WHAT THE TASK REQUIRES. Render the data, starting at the line that contains "coordinates (1189, 811)." and ending at the line that contains "Main is located at coordinates (62, 678).", as a Markdown table with the columns Row and Line. Give each line its own numbered row, and leave out blank lines.

Start of DATASET EXTRACT

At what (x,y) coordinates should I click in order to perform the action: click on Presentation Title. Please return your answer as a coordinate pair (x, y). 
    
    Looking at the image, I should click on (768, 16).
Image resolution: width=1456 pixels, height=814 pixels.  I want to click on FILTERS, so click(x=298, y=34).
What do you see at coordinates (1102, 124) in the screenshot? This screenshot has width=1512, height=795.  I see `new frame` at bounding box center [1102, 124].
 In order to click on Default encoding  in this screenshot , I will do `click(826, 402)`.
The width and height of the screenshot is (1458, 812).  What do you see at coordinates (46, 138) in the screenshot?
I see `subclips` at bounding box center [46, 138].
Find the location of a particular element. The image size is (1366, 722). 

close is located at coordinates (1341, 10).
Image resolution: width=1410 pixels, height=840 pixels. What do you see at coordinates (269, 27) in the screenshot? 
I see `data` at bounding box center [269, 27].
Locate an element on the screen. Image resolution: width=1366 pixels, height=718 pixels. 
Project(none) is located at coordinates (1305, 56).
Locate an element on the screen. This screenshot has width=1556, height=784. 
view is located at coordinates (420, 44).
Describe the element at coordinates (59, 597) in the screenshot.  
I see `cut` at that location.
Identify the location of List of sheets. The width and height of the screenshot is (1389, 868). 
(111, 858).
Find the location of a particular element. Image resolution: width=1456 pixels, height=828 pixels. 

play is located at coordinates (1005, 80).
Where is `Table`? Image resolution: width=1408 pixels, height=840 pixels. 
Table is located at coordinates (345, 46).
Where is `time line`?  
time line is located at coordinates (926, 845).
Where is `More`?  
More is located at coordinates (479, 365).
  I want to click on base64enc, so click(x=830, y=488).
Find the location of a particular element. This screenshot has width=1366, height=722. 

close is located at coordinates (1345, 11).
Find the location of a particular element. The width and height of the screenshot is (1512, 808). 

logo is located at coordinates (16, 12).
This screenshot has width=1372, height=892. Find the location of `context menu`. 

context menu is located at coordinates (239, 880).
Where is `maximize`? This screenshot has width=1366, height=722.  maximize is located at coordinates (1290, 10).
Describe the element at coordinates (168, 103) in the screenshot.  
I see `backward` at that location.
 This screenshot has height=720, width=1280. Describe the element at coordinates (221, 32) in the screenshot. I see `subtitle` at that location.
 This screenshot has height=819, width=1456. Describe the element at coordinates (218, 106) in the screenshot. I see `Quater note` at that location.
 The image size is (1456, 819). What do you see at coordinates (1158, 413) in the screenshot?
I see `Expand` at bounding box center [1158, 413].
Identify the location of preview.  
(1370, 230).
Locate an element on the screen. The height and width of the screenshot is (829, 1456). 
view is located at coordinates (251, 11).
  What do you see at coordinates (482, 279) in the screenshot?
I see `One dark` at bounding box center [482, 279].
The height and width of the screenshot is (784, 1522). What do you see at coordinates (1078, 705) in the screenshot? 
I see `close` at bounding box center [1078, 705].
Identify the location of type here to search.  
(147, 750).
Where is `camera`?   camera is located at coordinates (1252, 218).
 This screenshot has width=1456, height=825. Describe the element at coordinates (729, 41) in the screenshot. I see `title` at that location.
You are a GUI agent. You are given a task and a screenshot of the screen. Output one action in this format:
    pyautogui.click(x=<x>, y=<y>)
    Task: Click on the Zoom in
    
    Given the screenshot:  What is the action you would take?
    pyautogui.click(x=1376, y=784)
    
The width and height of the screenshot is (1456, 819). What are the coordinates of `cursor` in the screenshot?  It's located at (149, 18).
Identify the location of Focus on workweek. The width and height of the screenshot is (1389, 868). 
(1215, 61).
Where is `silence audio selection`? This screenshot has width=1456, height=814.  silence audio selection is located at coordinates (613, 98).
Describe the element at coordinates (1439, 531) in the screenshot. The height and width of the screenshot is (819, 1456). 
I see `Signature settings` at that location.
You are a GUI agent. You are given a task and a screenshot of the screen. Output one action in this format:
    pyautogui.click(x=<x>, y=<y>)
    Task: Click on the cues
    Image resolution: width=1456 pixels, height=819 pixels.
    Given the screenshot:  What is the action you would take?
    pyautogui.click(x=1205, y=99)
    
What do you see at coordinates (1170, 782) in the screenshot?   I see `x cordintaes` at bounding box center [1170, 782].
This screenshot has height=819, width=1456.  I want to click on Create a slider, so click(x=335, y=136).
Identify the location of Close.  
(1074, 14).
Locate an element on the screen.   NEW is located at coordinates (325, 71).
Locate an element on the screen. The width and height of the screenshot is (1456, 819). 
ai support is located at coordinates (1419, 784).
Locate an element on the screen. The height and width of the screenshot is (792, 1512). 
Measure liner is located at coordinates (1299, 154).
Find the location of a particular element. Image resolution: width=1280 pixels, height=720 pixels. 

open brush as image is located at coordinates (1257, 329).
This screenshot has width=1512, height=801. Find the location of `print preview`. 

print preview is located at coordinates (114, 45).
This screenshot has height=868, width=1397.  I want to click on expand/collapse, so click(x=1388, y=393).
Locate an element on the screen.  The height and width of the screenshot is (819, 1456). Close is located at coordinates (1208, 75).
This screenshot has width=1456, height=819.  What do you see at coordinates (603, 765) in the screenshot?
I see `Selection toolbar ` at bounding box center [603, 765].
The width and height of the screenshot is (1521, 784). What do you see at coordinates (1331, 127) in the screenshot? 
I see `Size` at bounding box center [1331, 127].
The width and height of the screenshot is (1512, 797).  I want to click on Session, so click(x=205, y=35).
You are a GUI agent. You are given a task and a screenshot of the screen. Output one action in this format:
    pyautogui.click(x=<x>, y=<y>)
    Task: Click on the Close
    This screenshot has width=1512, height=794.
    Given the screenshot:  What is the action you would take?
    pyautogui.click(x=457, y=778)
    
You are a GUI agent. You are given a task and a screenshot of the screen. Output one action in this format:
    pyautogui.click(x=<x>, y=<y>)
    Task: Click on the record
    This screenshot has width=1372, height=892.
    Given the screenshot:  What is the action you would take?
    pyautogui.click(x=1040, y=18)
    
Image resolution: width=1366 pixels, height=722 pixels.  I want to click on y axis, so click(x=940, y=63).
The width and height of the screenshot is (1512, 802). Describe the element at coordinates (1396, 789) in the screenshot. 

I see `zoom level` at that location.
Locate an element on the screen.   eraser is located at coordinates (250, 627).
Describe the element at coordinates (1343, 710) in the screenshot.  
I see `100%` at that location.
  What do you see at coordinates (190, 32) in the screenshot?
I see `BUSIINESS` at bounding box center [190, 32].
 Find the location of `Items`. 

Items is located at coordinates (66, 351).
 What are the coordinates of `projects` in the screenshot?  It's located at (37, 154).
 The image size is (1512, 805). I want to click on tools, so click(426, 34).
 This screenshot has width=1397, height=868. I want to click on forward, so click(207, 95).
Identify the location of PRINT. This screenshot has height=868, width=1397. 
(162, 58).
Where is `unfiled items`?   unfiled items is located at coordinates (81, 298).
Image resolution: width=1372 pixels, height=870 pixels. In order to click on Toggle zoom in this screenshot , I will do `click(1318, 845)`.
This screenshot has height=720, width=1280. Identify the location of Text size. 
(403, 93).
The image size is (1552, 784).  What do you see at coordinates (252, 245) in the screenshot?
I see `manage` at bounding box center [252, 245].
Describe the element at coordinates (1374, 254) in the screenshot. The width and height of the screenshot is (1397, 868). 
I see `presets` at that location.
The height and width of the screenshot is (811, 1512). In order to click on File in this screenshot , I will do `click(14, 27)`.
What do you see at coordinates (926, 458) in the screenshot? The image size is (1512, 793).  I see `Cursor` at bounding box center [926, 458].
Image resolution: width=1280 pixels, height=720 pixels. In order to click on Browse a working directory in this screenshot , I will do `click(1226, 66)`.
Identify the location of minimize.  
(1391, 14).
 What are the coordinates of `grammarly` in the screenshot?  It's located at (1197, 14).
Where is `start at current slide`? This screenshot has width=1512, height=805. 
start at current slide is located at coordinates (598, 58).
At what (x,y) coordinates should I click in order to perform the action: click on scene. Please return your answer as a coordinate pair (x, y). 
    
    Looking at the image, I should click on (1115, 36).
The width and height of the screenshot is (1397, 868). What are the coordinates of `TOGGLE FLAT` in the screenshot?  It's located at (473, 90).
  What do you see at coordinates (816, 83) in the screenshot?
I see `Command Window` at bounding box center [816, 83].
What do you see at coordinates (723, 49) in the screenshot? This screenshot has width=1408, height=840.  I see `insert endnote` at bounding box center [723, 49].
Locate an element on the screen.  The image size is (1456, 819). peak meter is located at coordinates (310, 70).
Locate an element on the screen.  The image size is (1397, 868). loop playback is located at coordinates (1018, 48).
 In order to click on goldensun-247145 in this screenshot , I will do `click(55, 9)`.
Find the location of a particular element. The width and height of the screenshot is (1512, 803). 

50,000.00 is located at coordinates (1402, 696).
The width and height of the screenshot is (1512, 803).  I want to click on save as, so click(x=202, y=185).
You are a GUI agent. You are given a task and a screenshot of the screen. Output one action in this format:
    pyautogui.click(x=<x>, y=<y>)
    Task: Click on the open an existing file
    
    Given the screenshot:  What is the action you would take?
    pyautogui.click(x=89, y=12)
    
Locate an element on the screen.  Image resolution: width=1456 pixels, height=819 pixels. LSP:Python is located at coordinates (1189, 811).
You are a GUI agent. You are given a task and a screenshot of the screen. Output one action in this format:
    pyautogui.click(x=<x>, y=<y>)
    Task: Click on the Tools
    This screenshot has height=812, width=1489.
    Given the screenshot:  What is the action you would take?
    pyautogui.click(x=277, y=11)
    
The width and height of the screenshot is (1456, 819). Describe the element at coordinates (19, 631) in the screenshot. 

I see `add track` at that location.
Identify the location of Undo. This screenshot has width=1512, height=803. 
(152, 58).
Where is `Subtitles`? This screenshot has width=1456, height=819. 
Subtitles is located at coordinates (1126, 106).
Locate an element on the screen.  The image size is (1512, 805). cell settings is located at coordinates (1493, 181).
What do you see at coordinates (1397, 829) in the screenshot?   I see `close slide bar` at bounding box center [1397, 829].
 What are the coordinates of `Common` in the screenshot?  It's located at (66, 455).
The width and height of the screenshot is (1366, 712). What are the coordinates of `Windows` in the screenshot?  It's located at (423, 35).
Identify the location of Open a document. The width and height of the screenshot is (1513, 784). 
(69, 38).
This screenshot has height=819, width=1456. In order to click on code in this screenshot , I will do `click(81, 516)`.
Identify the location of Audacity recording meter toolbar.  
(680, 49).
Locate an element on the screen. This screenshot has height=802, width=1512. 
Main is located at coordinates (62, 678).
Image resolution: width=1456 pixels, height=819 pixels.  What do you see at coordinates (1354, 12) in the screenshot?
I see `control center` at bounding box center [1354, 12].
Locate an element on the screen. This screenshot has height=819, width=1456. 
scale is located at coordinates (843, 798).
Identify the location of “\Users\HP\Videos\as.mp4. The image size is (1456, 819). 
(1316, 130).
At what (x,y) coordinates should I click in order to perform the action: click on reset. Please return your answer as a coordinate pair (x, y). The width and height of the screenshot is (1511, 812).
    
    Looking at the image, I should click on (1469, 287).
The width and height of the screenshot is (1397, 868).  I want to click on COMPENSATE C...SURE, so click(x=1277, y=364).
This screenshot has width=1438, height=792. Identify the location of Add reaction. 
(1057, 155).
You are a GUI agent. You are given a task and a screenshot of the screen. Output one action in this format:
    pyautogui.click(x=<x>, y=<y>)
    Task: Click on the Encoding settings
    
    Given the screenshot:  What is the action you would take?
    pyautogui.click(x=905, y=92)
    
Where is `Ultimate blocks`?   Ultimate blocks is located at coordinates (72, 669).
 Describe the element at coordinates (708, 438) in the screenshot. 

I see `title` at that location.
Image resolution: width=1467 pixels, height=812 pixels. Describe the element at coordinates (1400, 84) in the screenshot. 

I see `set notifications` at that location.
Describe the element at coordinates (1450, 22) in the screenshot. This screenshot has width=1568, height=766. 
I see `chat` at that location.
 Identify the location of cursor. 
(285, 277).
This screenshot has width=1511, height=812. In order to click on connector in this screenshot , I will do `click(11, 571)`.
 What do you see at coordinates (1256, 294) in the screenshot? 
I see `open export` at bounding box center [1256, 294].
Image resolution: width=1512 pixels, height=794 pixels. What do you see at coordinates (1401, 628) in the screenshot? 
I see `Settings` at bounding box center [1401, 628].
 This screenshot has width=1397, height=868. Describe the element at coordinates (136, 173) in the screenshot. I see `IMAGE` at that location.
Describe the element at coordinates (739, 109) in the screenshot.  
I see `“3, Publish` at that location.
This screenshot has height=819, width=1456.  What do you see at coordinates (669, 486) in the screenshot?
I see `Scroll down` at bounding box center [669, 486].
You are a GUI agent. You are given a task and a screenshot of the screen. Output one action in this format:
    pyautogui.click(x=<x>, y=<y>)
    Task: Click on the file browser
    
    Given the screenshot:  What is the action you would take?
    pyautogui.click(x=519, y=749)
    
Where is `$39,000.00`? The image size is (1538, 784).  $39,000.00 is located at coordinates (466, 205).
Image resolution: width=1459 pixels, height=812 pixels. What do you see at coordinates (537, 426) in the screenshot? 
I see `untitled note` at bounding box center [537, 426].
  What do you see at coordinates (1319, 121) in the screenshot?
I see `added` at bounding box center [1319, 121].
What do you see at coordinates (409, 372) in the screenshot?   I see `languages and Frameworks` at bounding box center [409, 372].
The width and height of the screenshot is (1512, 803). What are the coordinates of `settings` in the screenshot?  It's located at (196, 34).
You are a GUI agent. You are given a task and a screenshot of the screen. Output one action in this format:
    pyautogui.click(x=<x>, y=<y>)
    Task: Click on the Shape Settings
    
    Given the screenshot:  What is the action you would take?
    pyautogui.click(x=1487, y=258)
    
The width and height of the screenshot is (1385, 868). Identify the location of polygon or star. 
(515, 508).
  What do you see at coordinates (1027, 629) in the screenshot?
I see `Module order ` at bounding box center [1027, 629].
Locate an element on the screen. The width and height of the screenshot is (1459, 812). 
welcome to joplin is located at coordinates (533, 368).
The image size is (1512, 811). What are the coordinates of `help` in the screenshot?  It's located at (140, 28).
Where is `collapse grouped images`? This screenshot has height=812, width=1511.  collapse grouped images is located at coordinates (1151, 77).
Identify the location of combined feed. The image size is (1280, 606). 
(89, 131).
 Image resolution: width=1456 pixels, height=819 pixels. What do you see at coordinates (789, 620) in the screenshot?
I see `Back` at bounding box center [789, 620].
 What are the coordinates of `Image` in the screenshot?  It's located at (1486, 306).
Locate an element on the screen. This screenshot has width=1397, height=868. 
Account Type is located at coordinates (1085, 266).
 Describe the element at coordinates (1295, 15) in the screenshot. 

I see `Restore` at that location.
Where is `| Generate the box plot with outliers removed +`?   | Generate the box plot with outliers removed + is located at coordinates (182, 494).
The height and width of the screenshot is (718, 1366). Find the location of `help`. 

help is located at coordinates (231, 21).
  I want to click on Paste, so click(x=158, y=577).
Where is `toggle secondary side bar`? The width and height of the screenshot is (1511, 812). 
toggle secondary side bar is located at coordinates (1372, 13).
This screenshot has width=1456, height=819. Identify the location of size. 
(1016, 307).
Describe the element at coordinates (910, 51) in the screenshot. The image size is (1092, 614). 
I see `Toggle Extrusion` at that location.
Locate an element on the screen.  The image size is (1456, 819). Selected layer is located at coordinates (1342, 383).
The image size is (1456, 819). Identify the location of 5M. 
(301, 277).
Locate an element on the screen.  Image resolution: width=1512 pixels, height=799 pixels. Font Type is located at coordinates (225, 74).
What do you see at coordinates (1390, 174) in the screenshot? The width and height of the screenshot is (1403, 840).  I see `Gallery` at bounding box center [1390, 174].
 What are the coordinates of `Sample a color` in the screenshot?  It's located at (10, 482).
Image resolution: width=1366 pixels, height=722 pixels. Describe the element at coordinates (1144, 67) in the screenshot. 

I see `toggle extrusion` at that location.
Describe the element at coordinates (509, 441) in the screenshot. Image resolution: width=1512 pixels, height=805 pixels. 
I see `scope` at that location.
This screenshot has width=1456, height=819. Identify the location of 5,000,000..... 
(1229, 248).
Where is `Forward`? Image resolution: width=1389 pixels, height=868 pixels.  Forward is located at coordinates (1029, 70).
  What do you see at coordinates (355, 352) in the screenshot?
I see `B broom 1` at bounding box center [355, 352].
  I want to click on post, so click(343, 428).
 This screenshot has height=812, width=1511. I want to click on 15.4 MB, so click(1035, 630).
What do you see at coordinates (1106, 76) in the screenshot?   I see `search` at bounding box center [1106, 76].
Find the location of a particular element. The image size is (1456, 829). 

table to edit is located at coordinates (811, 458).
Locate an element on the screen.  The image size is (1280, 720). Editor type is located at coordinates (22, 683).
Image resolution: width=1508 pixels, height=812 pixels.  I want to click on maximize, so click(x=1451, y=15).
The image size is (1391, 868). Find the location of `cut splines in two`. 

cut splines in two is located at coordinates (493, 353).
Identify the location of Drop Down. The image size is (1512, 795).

End of DATASET EXTRACT

RESPONSE TO THIS EXERCISE.
| Row | Line |
|---|---|
| 1 | Locate an element on the screen.  Image resolution: width=1456 pixels, height=819 pixels. LSP:Python is located at coordinates (1189, 811). |
| 2 | You are a GUI agent. You are given a task and a screenshot of the screen. Output one action in this format: |
| 3 |     pyautogui.click(x=<x>, y=<y>) |
| 4 |     Task: Click on the Tools |
| 5 |     This screenshot has height=812, width=1489. |
| 6 |     Given the screenshot:  What is the action you would take? |
| 7 |     pyautogui.click(x=277, y=11) |
| 8 | The width and height of the screenshot is (1456, 819). Describe the element at coordinates (19, 631) in the screenshot.  |
| 9 | I see `add track` at that location. |
| 10 | Identify the location of Undo. This screenshot has width=1512, height=803.  |
| 11 | (152, 58). |
| 12 | Where is `Subtitles`? This screenshot has width=1456, height=819.  |
| 13 | Subtitles is located at coordinates (1126, 106). |
| 14 | Locate an element on the screen.  The image size is (1512, 805). cell settings is located at coordinates (1493, 181). |
| 15 | What do you see at coordinates (1397, 829) in the screenshot?   I see `close slide bar` at bounding box center [1397, 829]. |
| 16 |  What are the coordinates of `Common` in the screenshot?  It's located at (66, 455). |
| 17 | The width and height of the screenshot is (1366, 712). What are the coordinates of `Windows` in the screenshot?  It's located at (423, 35). |
| 18 | Identify the location of Open a document. The width and height of the screenshot is (1513, 784).  |
| 19 | (69, 38). |
| 20 | This screenshot has height=819, width=1456. In order to click on code in this screenshot , I will do `click(81, 516)`. |
| 21 | Identify the location of Audacity recording meter toolbar.   |
| 22 | (680, 49). |
| 23 | Locate an element on the screen. This screenshot has height=802, width=1512.  |
| 24 | Main is located at coordinates (62, 678). |